- **EXERCISE DIRECTIONS**: Transcribe the entries below exactly.

- **Stored data**:
Content starts

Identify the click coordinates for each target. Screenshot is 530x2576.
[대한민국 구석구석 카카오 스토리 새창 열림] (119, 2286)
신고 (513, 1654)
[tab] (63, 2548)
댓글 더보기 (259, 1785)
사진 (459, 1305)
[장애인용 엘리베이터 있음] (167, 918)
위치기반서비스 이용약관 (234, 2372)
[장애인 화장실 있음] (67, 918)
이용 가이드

Content ends

- **TASK SOLUTION**:
Identify the click coordinates for each target. Screenshot is 530x2576.
[대한민국 구석구석 카카오 스토리 새창 열림] (119, 2286)
신고 (513, 1654)
[tab] (63, 2548)
댓글 더보기 (259, 1785)
사진 (459, 1305)
[장애인용 엘리베이터 있음] (167, 918)
위치기반서비스 이용약관 (234, 2372)
[장애인 화장실 있음] (67, 918)
이용 가이드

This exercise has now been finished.